Collected data entries
*****

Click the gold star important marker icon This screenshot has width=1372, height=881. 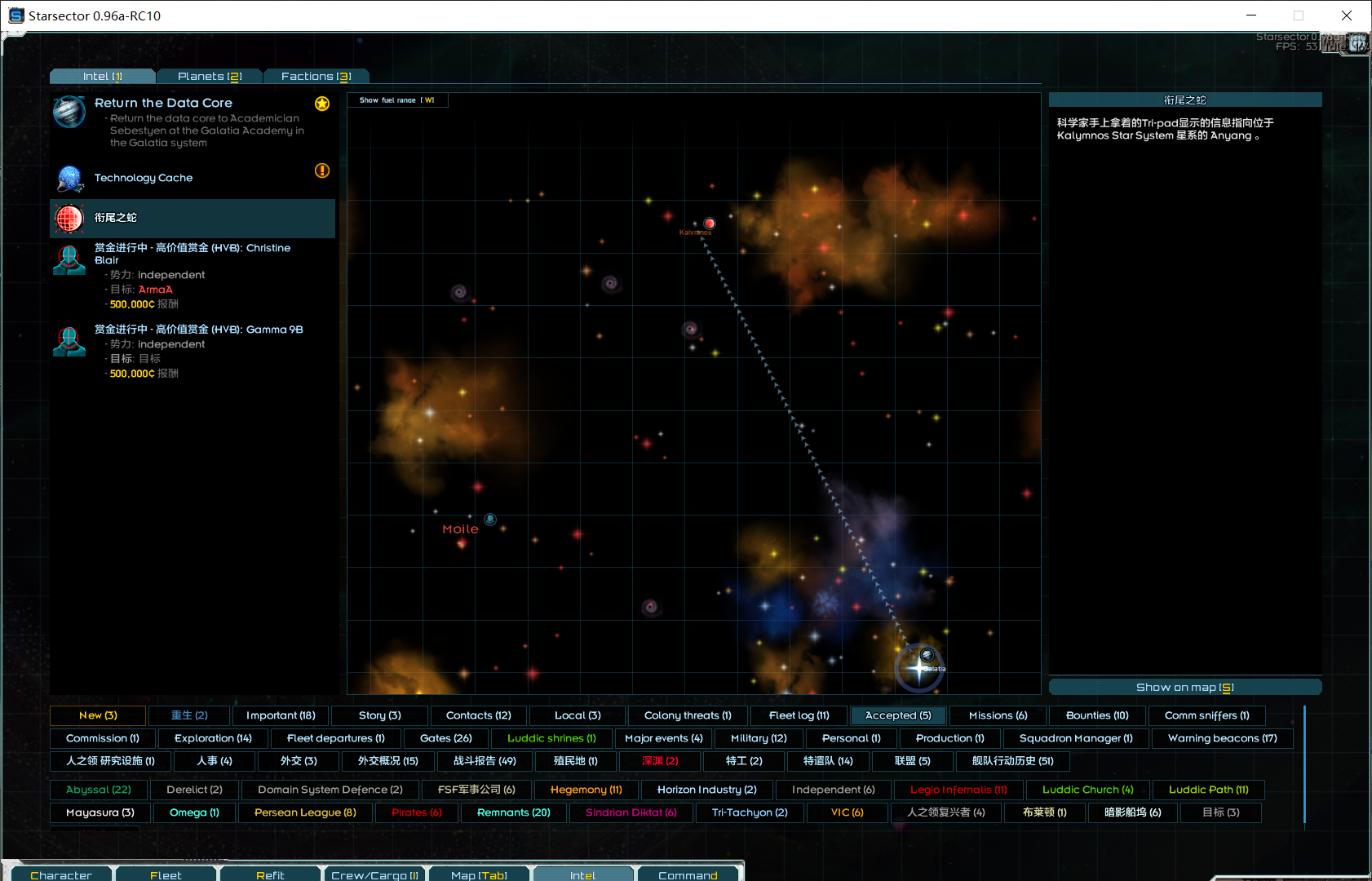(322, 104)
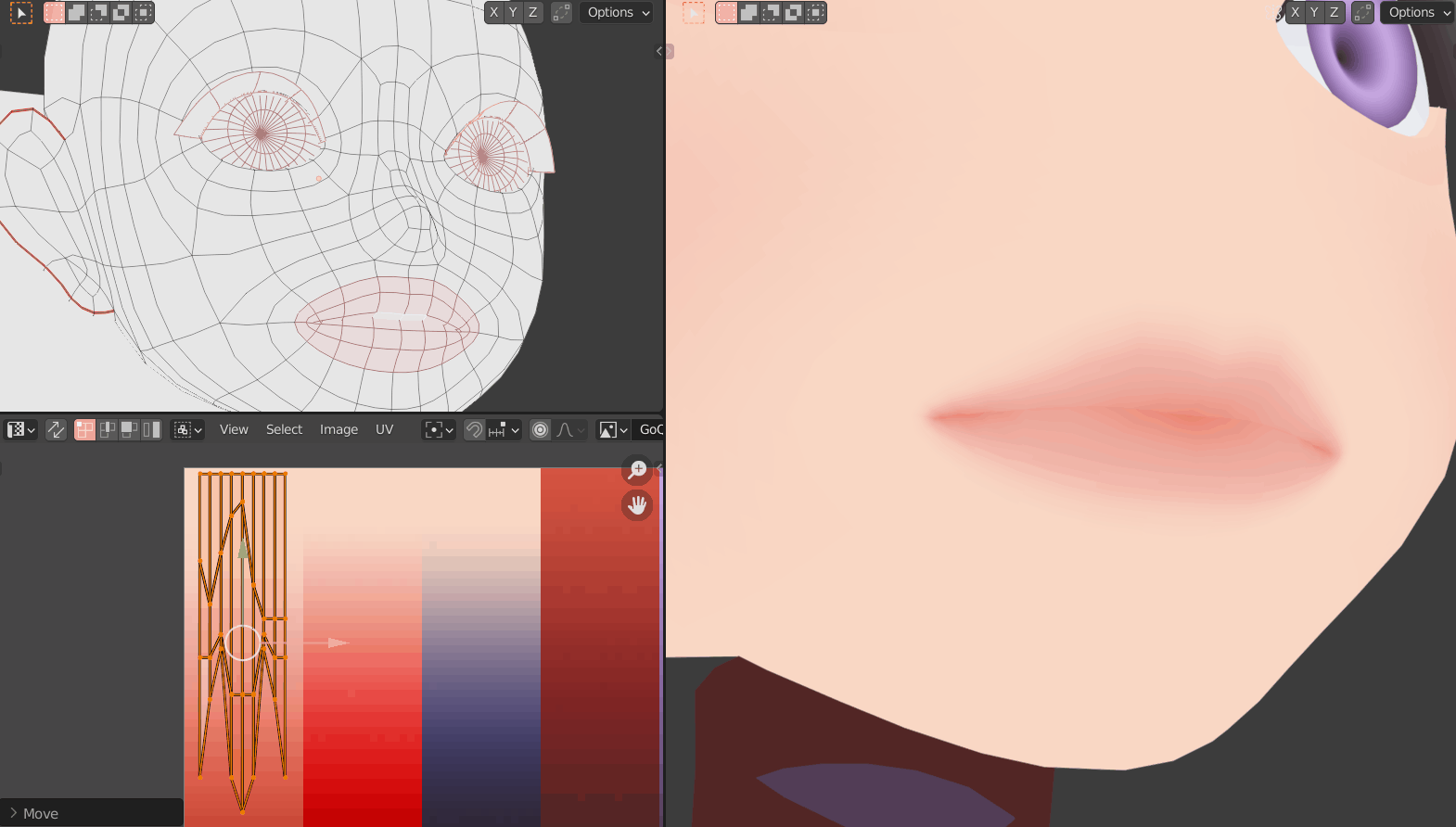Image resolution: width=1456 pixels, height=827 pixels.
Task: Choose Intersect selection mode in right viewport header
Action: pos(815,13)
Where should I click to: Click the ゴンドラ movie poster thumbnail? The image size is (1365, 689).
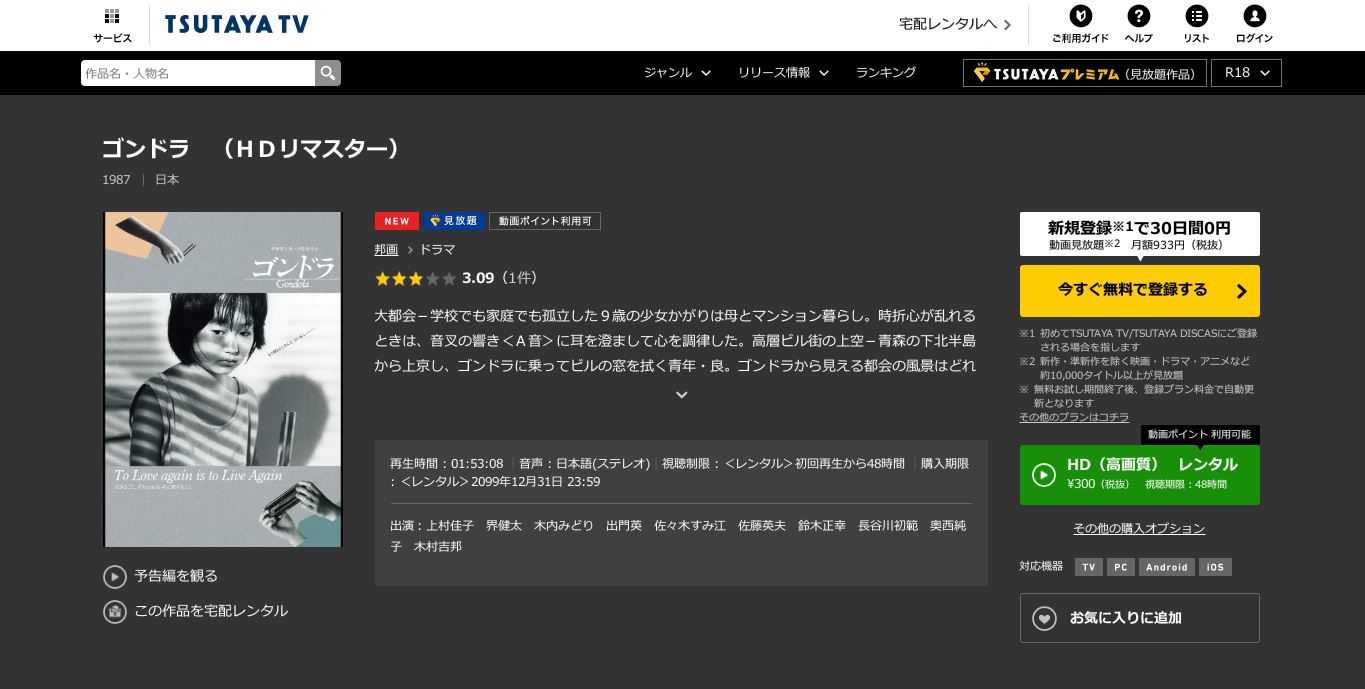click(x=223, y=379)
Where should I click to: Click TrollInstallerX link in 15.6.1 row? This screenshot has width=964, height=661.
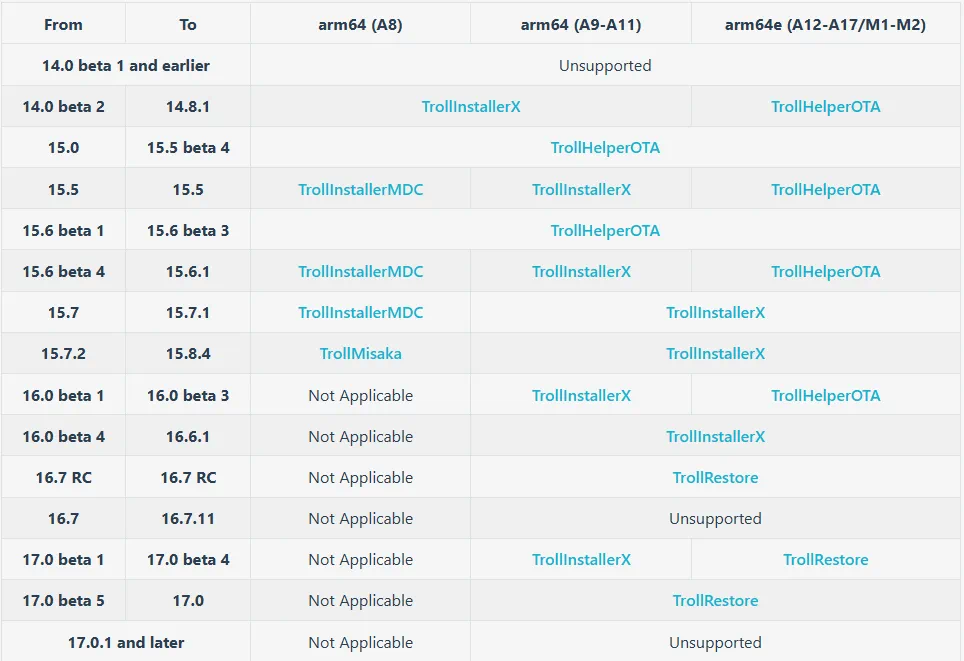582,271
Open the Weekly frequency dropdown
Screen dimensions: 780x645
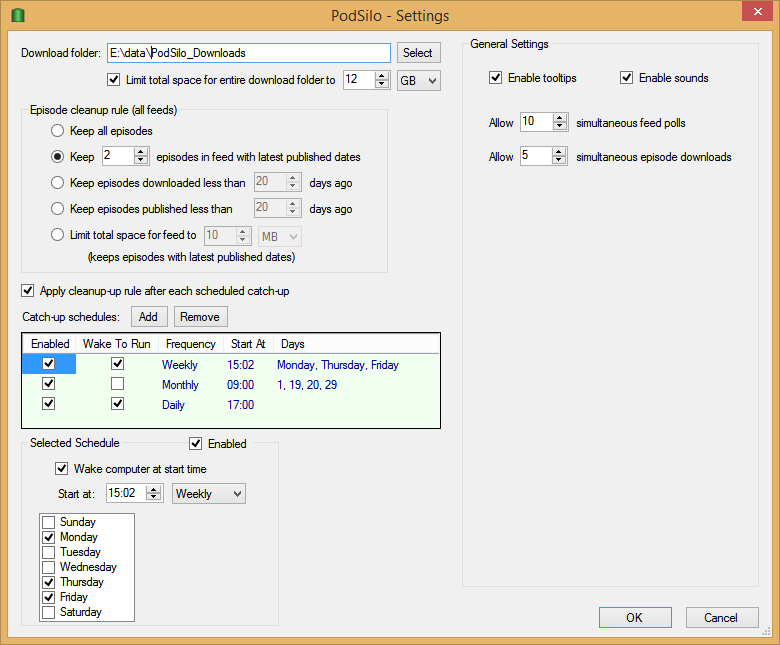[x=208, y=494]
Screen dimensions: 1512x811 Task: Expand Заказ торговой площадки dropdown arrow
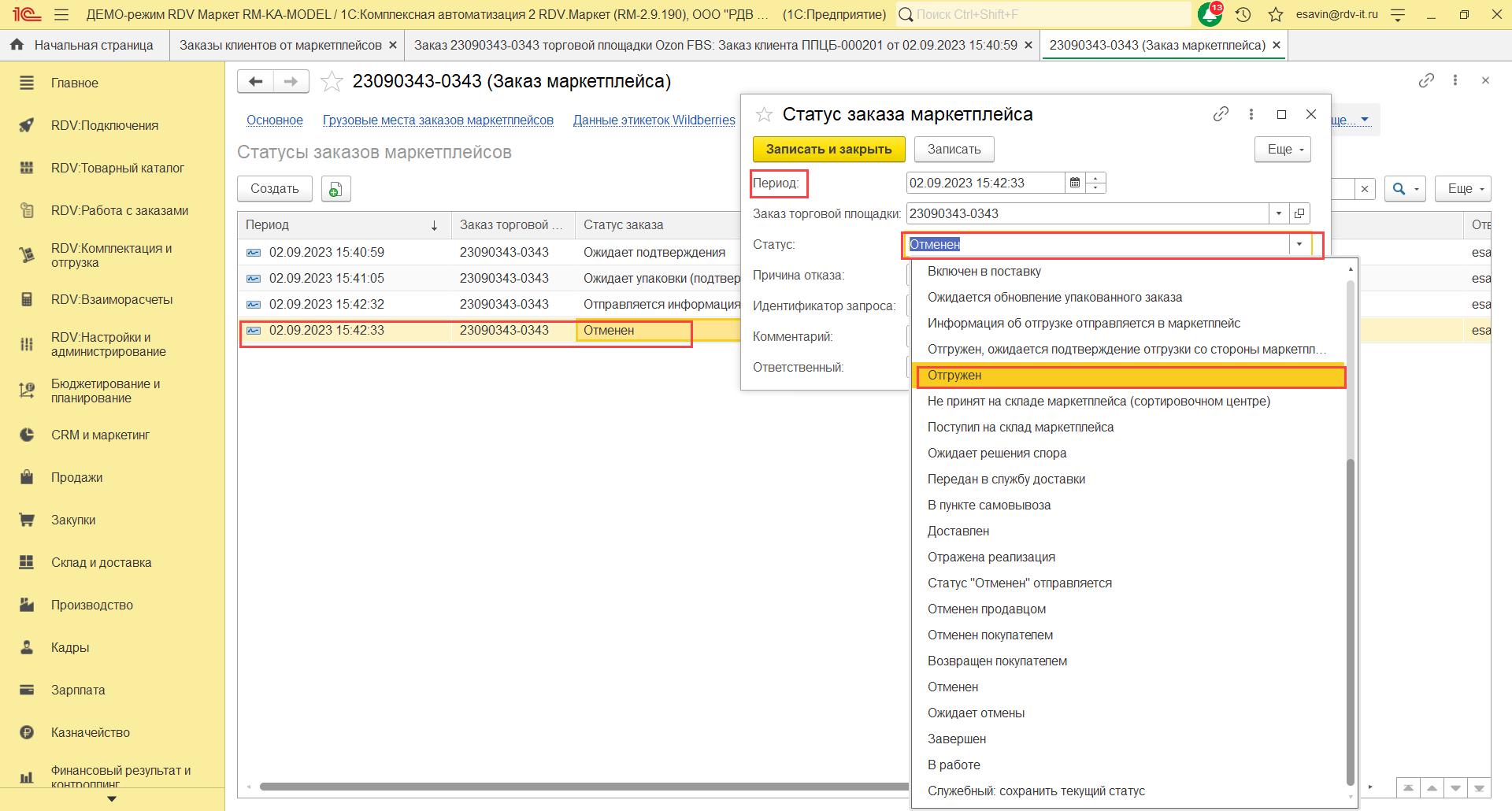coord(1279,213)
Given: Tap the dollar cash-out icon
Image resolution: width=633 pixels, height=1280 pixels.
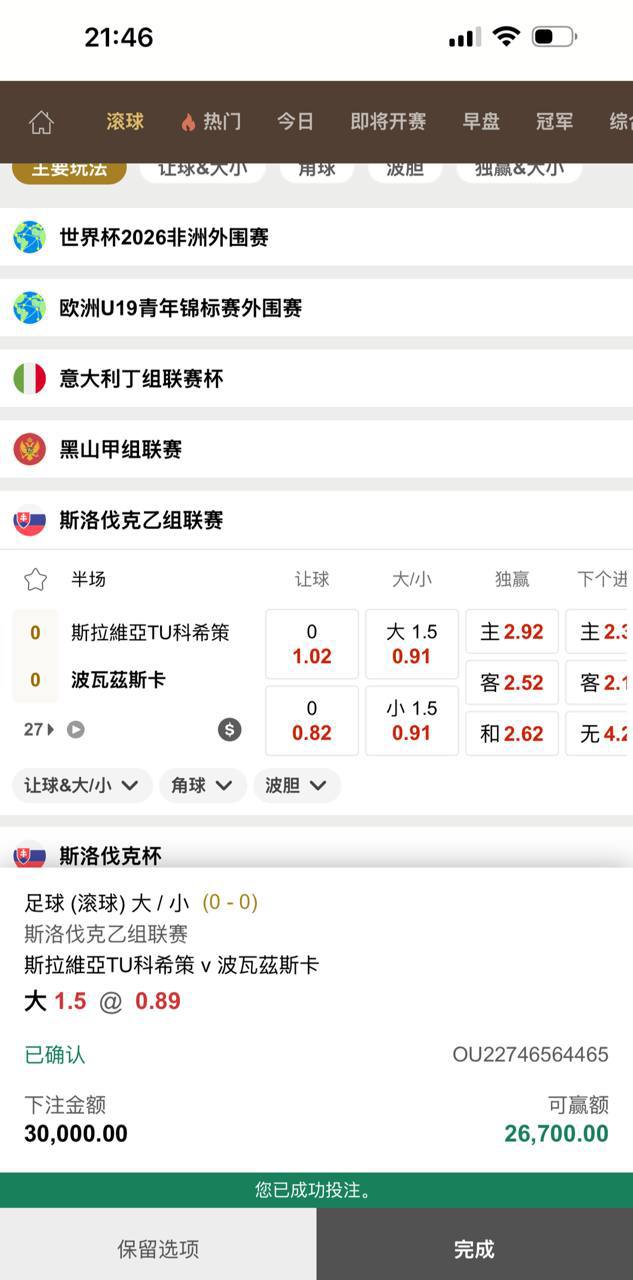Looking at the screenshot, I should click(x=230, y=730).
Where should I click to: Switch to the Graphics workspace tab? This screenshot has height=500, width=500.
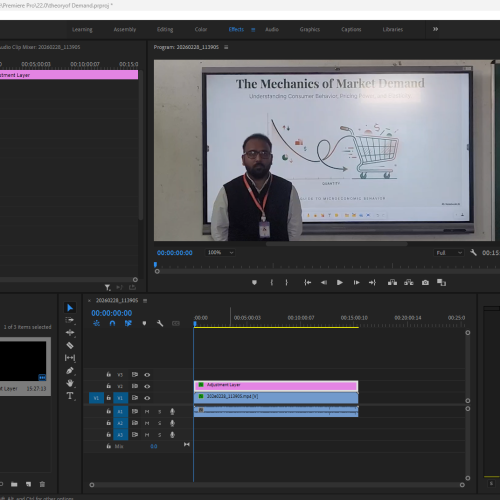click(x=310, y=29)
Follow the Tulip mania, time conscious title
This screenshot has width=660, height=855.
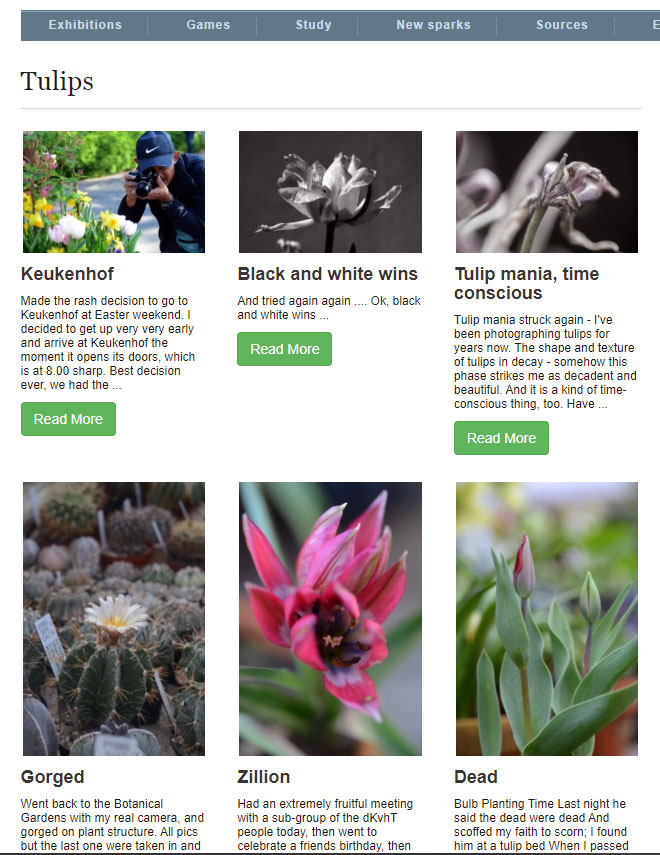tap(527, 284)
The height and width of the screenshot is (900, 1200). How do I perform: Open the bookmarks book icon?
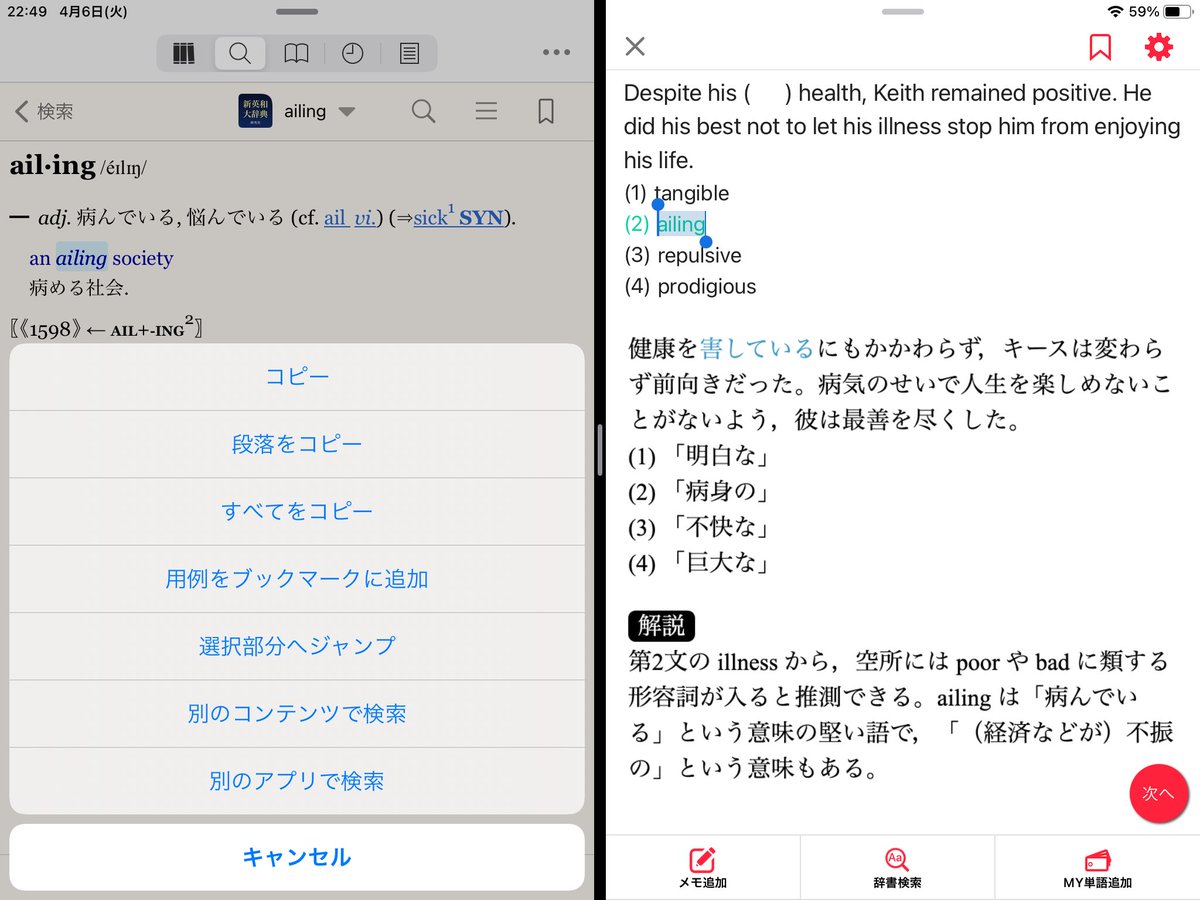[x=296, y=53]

*****

- Task instructions -
The range to print runs from the line with "Where should I click to: Click the" through the last line of the entries, both included; keep it exact and skip the pictures.

- Solution for this exercise -
Where should I click to: Click the ゴンドラ movie poster thumbnail? The image size is (1365, 689).
click(x=223, y=379)
Where should I click to: Click TrollInstallerX link in 15.6.1 row? This screenshot has width=964, height=661.
582,271
Open the Weekly frequency dropdown
Screen dimensions: 780x645
[x=208, y=494]
Screen dimensions: 1512x811 Task: Expand Заказ торговой площадки dropdown arrow
coord(1279,213)
Given: Tap the dollar cash-out icon
Image resolution: width=633 pixels, height=1280 pixels.
Looking at the screenshot, I should click(x=230, y=730).
Where should I click to: Switch to the Graphics workspace tab? This screenshot has height=500, width=500.
click(x=310, y=29)
Follow the Tulip mania, time conscious title
This screenshot has width=660, height=855.
tap(527, 284)
The height and width of the screenshot is (900, 1200). How do I perform: Open the bookmarks book icon?
[x=296, y=53]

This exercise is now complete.